Practical Tips to Save Money When Meal Planning

What would you do with $13,900? If you’re an average Canadian family of four, you’re using it to feed your family. With prices at an annual climb, you may be stressing a bit more at the grocery store. Maybe you feel like you’re making emergency grocery runs several times a week and things are adding up.

How can you keep a handle on the food budget and still eat well? What about those picky eaters in your home? With some planning and a little creativity, you can create a meal planning habit that works for your family.

Keep reading to find out more about how to trim that food budget by planning meals.


1. Be Realistic

What does your family’s day-to-day look like? How much time do you actually have each day to devote to meal prep? Before you start a new meal planning adventure, make it attainable with your current lifestyle.

Making too many changes all at once can set you up for failure. Don’t plan meals that take several hours of planning if you know you only have 30 minutes. Stay away from complicated recipes if you aren’t fond of multiple steps and ingredients.


2. Work With What You Have

This goes along with #1. Before making that giant (read: expensive) list, shop around your cupboards. What are three ingredients you know you already have?

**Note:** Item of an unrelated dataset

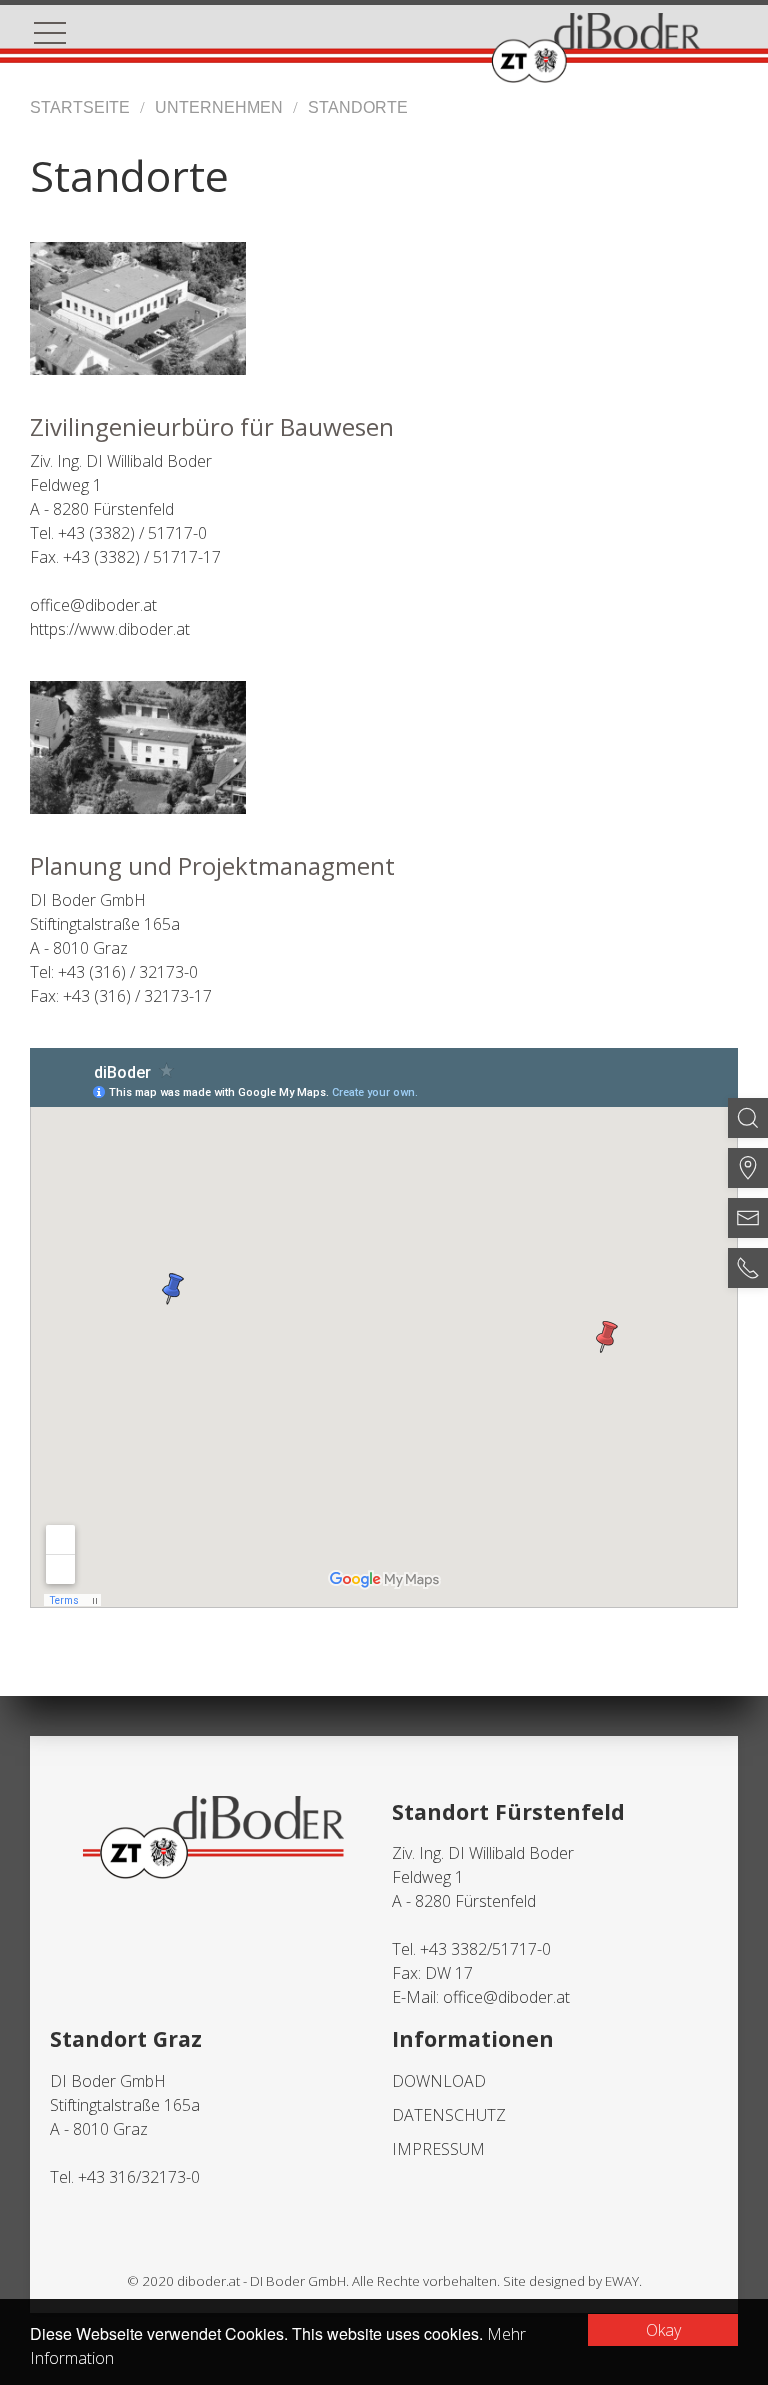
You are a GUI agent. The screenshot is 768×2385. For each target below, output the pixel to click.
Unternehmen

Challenge yourself to find at least two meals you can make without running to the store for supplies. You might be surprised at what you can find! Make pantry/fridge shopping a habit before planning meals each week.

Searching your kitchen for food is also a great way to throw out expired or rotten food, too. Clean cupboards and a fresh start might make you feel more like meal planning.


3. Check Out Deals

Before you head out to Sobeys or Walmart, pull up their online ad. Which foods are on special this week? Any BOGO deals?

You can build your meals around discounted items of the week. If beef is on sale, plan some burgers. Two-for-one produce? Everyone’s getting apples in their lunch this week.

If you’re meal planning on a budget, weekly prices can influence your menu. You can also look for coupons online or sign up for store loyalty programs to earn discounts. Some grocery stores have apps you can download and reward you for using them.

If you’re not finding any great deals on your preferred cuisine, check out another supermarket. If you’re in a remote area, see what’s available online.


4. Create a Meal Planning Chain

Use one or two meals a week to provide ingredients for the next meal. If you grill chicken on Monday, shred the leftovers and have chicken taco Tuesday. Maybe you’re planning a pork roast on Thursday. Looks like pulled pork sandwiches this weekend.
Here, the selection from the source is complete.